== Data to use ==
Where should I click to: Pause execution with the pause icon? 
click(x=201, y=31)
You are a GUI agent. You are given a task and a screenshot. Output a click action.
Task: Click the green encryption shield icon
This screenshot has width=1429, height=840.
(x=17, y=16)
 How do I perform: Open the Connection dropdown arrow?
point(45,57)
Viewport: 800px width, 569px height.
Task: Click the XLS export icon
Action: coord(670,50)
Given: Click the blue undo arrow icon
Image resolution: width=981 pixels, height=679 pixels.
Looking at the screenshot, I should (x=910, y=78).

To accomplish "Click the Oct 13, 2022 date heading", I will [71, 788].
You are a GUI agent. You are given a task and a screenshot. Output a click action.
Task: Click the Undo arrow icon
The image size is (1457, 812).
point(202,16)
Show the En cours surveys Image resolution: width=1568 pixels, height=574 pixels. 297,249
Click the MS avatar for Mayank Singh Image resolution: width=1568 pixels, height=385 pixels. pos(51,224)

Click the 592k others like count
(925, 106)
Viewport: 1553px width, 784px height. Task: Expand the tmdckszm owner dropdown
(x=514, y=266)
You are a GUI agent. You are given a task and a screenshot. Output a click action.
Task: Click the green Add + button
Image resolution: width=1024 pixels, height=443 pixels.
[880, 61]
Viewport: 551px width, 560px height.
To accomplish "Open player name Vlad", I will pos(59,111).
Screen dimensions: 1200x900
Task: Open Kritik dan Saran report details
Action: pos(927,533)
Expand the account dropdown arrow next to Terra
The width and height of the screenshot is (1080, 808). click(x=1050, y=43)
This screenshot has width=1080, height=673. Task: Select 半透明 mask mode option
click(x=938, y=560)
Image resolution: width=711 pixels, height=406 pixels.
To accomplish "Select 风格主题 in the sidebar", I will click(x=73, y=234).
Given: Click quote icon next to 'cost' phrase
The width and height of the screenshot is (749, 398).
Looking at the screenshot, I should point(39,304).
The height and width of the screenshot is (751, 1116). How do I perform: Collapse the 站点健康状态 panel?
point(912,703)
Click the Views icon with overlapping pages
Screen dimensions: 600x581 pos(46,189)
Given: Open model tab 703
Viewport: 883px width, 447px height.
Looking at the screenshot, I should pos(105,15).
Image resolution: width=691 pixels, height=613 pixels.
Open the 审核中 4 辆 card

== Exercise requirements ==
From the line that holds "Given: Click quote icon next to 'cost' phrase" to the last line of the records above, print each line exactly. Add nothing else.

== Response area ==
Given: Click quote icon next to 'cost' phrase
The width and height of the screenshot is (749, 398).
Looking at the screenshot, I should point(39,304).
The height and width of the screenshot is (751, 1116). How do I perform: Collapse the 站点健康状态 panel?
point(912,703)
Click the Views icon with overlapping pages
Screen dimensions: 600x581 pos(46,189)
Given: Open model tab 703
Viewport: 883px width, 447px height.
Looking at the screenshot, I should pos(105,15).
Image resolution: width=691 pixels, height=613 pixels.
Open the 审核中 4 辆 card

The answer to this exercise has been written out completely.